According to Mr Reed, Governor Clinton begged the Agency not to cut him off without the patronage needed to run his political machine. Eventually, other funny money did make its way into the Arkansas bond system. It passed through the ADFA, a bank set up by Mr Clinton in 1985 under the control of his appointees, with no legislative oversight. There is no list of buyers for the $720 million of loans authorised by the agency, and the origin of the money has always been a mystery. But piecing together the puzzle, Mr Reed and Mr Cummings believe that it came from the Bank of Credit and Commerce International, the Middle Eastern bank which collapsed with massive international debts.

The Sunday Telegraph has been able to interview only one of the alleged participants at this Camp Robinson meeting: Felix Rodriguez, the agent said to have cut off the hands of Che Guevara in Bolivia. He said that the story was pure fiction, and called Mr Reed a "madman". Sources in the intelligence community, however, have had mixed reactions to the book. Some confirm that it is substantially true.

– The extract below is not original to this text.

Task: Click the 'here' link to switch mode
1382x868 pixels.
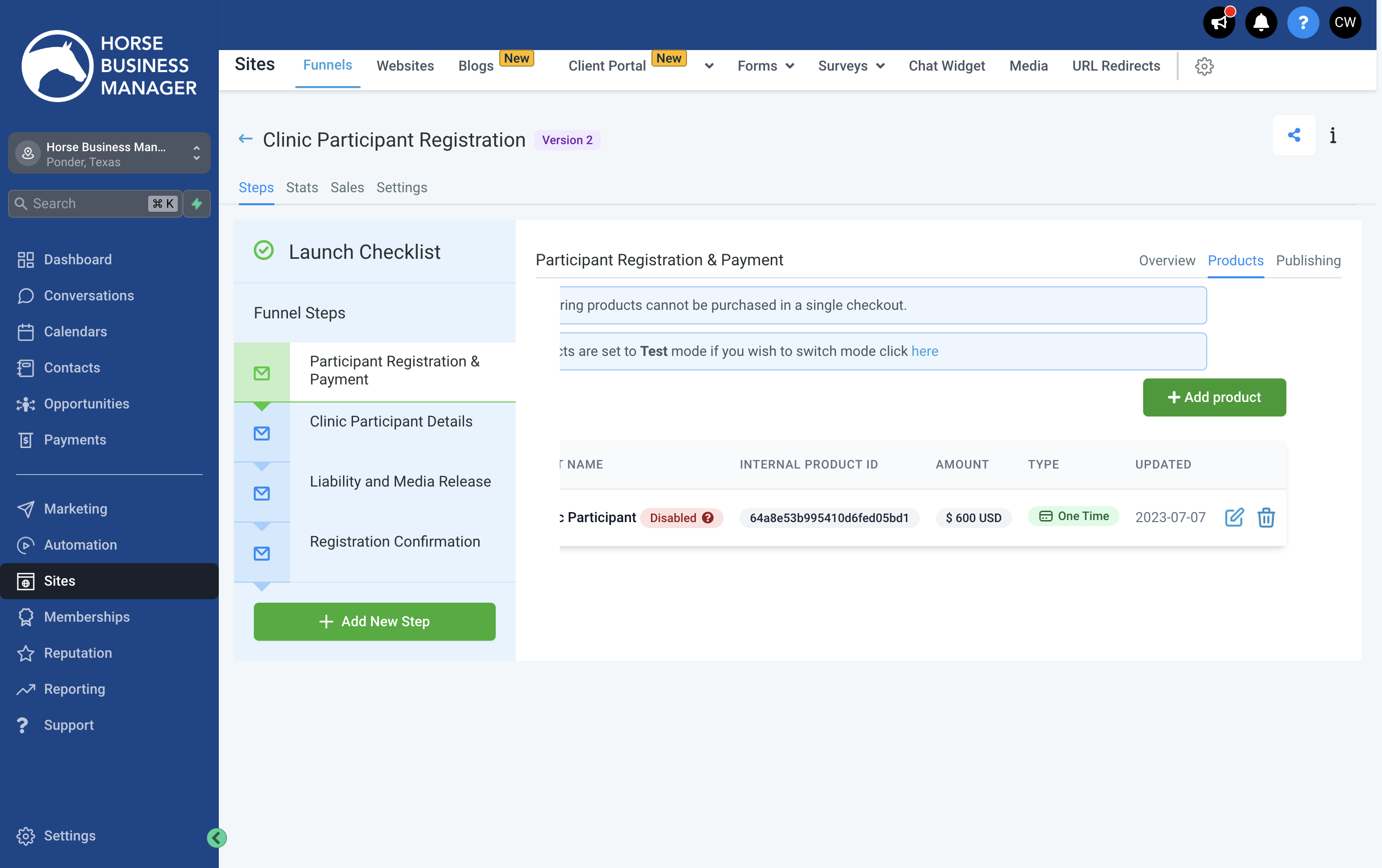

Mr Reed's overall account is full of minute detail. Parts have been independently verified. He has named a large number of people, most of whom are private citizens and could therefore sue under American law if they are the victims of libel.

Most important, many assertions have been made under oath in court testimony or depositions.

Mr Reed is now fighting a federal suit of his own against the Arkansas State Police, accusing the former chief of Governor Clinton's security detail, Buddy Young, of manufacturing criminal indictments against him and his wife, violating the civil rights of the Reeds, and of perjuring himself in testimony.

The case goes to court in May.

The allegations cast Mr Clinton in a bad light. He may lose many friends on the Left, for there can be no doubt that he allowed his state to become the base of operations for the Contras, even as he denounced President Reagan's Contra policy in public.

But he will gain no new friends on the Right, for his dealings will only confirm a reputation of relentless opportunism.

Worst of all, though, Mr Reed's story has opened up a whole new set of questions about money-laundering in Arkansas in the 1980s.

Suspicions are rampant. Within a month, a thousand reporters will be combing through the books of ADFA, amazed that such a scandal could have been overlooked in the presidential campaign two years ago.